REDRay is a new 4k+ delivery system which is likely to be unveiled at NAB in April. The REDRay project has been evolving rapidly over the past two years. The RED Digital Cinema Company, who is behind its development, has been keeping the REDRay cards close to the chest, although they have projected 4K images through working models over the past two years. I first saw 4K images projected on their 80-foot screen at RED Studios Hollywood in 2010. It was an eye-opening experience. They were some of the cleanest and brightest images which I had ever seen projected. The possibilities for deep focus photography rival the pioneering work of master cinematographer Gregg Toland in Citizen Kane. 4K will be the new 3D, as it invites the viewer deeply into the image in a way that even film cannot.

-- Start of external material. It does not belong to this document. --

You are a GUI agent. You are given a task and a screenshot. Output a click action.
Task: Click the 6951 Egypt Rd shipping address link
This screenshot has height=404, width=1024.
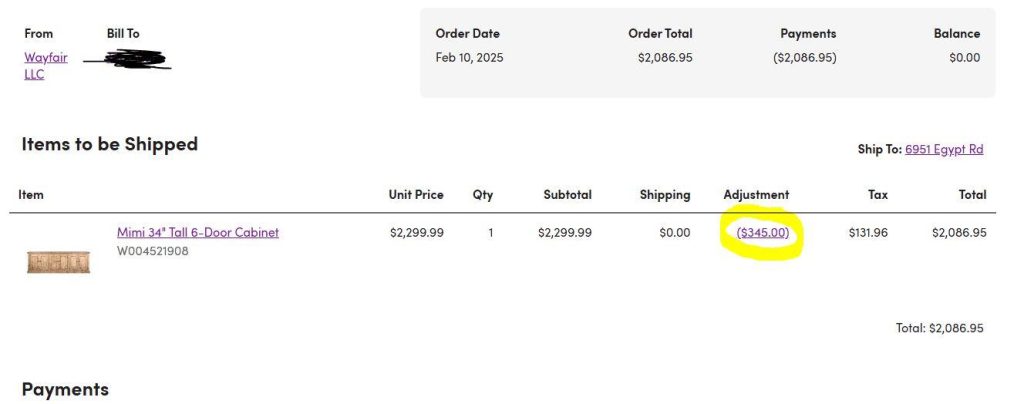(944, 149)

RED has had models of a REDRay box under glass at several of their events. Here is a short video demo of a prototype REDRay unit at last year’s NAB. But no one really knows yet what it is, how it may be evolving, or what its final incarnation will be. RED has maintained a careful radio silence, as the project has developed, but the closer we get to NAB 2012, the more they are beginning to drop hints about it.

So what is this new secret weapon in the 4K wars? Stuart English, the Workflow Wizard, has been dropping a few hints at

Here is what we can divine from the RED tea leaves:

The re-invention of broadcast systems is NOT the goal, necessarily. From Stuart: “we may never reach the “mostly all watching 4K” status, however IMHO the 4K business does not need to achieve that in order to be very viable for producers, advertisers and professional and consumer equipment manufacturers.” 4K delivery only needs to achieve a certain market penetration in order to be considered a raging success. Undoubtedly, RED has already set its sights on these target goals.

REDRay will support both network delivery and physical delivery. This is a huge development. From Stuart: “What’s clear is the majority of audio visual content already is, or will in future be, delivered “over the network” to IP connected players.” But RED is not abandoning delivery via physical media, despite the coming dominance of delivery through the cloud/network. REDRay will bridge both worlds, rather than try to displace or re-invent the broadcast system.

Apple made a huge gaffe by trying to force users of FCP-X to abandon broadcast systems and move to a virtual workflow. RED has no intention of totally abandoning broadcast standards. From Stuart: “wholesale re-tooling of the broadcast infrastructure to support 4K resolution broadcasts seems unlikely” but he goes on to add that the acquisition of 4K pipelines by broadcasters would be a smart supplemental move.

REDRay compression will push 4K images through existing pipelines with relative ease, eliminating the need for hard media. From Stuart: “Your 50GB Blu-ray disk payload you referenced is more like 16GB on RED RAY.” The goal with REDRay is tighter compression with no visual loss.

The hints we have for a coming 4K delivery system are tantalizing. And one thing is for certain. 4K acquisition is here and has been here for five years now. It is time for a reasonably priced, uncompromised delivery system to match what these cameras can do. It will be an interesting NAB 2012.